Thread: Invoking SQL function while doing CREATE OR REPLACE on it

Invoking SQL function while doing CREATE OR REPLACE on it

From
"Nagendra Mahesh (namahesh)"
Date:
I have a Postgres 14.4 cluster (AWS Aurora) to which I connect from my application using JDBC.

I use liquibase for schema management - not only tables, but also a bunch of SQL stored procedures and functions.
Basically,there is one liquibase changeSet that runs last and executes a set of SQL files which contain stored
proceduresand functions. 

CREATE OR REPLACE FUNCTION bar(arg1 text, arg2 text) RETURNS record LANGUAGE "plpgsql" AS '
BEGIN
   // function body
END;
';

These functions / procedures are replaced ONLY when there is a change in one / more SQL files which are part of this
changeSet.(runOnChange: true). 

Whenever I do a rolling deployment of my application (say, with a change in the function body of bar()), liquibase will
executethe CREATE OR REPLACE FUNCTION bar() as part of a transaction. 

In the few milliseconds while bar() is being replaced, there are other ongoing transactions (from other replicas of my
application)which are continuously trying to invoke bar(). 

Only in this tiny time window, few transactions fail with the following error:

ERROR: function bar(arg1 => text, arg2 => text) does not exist
  Hint: No function matches the given name and argument types.

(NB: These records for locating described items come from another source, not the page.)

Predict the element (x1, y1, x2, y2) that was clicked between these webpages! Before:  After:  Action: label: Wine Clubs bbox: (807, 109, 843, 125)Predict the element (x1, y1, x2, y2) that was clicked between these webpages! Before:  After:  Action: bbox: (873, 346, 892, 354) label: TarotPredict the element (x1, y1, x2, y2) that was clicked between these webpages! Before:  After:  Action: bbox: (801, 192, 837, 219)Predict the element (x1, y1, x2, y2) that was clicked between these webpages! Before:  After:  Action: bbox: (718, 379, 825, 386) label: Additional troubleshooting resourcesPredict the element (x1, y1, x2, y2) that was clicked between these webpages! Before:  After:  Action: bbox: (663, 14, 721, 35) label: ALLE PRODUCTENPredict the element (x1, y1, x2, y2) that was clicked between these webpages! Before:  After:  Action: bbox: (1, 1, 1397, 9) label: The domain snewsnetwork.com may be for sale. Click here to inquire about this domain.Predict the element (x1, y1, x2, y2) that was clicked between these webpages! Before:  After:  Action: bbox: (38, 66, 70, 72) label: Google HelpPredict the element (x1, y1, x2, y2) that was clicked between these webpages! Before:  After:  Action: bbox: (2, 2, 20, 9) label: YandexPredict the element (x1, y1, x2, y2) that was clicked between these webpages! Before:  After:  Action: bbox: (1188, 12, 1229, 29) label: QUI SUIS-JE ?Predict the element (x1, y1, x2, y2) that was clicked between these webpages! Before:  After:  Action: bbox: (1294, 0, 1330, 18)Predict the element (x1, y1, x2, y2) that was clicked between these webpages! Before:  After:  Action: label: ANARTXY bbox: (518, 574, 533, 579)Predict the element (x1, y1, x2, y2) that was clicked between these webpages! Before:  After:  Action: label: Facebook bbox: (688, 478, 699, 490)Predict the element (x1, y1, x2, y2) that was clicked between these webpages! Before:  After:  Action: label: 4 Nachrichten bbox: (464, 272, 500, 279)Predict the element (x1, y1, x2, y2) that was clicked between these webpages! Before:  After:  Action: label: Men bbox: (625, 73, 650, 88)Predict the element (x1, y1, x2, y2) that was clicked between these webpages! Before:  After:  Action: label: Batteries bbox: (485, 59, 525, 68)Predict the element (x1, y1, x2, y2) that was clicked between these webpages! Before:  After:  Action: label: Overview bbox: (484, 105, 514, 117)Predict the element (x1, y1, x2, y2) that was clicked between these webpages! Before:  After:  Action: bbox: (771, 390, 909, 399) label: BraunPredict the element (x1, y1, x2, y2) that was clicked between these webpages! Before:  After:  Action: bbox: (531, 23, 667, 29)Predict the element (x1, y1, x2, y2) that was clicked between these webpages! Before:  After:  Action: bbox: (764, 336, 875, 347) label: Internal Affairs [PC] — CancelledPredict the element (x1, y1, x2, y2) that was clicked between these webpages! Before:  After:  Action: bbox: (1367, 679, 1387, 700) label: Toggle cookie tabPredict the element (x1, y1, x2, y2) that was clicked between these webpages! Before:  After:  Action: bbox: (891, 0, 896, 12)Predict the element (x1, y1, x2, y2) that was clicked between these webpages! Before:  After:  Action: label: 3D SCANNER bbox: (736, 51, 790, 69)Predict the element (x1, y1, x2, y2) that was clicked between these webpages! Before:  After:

You might need to add explicit type casts.
Position: 4 : errorCode = 42883

I don't want any of these transactions to fail (we do not have any proper way of re-trying them from the application
layer).
This is seen as affecting availability.
However, it is acceptable for these transactions to BLOCK (for a few hundred ms) while the SQL function body is being
replaced,and then proceed with invocation. 

Is there a way to safely modify a stored function / procedure in PostgreSQL while that function / procedure is being
invokedcontinuously by multiple transactions? 

Thanks!


Re: Invoking SQL function while doing CREATE OR REPLACE on it

From
Erik Wienhold
Date:
> On 03/05/2023 20:17 CEST Nagendra Mahesh (namahesh) <namahesh@cisco.com> wrote:
>
> I have a Postgres 14.4 cluster (AWS Aurora) to which I connect from my
> application using JDBC.
>
> I use liquibase for schema management - not only tables, but also a bunch of
> SQL stored procedures and functions. Basically, there is one liquibase
> changeSet that runs last and executes a set of SQL files which contain stored
> procedures and functions.
>
> CREATE OR REPLACE FUNCTION bar(arg1 text, arg2 text) RETURNS record LANGUAGE "plpgsql" AS '
> BEGIN
>    // function body
> END;
> ';
>
> These functions / procedures are replaced ONLY when there is a change in one /
> more SQL files which are part of this changeSet. (runOnChange: true).
>
> Whenever I do a rolling deployment of my application (say, with a change in
> the function body of bar()), liquibase will execute the CREATE OR REPLACE FUNCTION bar()
> as part of a transaction.
>
> In the few milliseconds while bar() is being replaced, there are other ongoing
> transactions (from other replicas of my application) which are continuously
> trying to invoke bar().
>
> Only in this tiny time window, few transactions fail with the following error:
>
> ERROR: function bar(arg1 => text, arg2 => text) does not exist
>   Hint: No function matches the given name and argument types. You might need to add explicit type casts.
> Position: 4 : errorCode = 42883

CREATE OR REPLACE FUNCTION should be atomic and cannot change the function
signature.  I don't see how a function cannot exist at some point in this case.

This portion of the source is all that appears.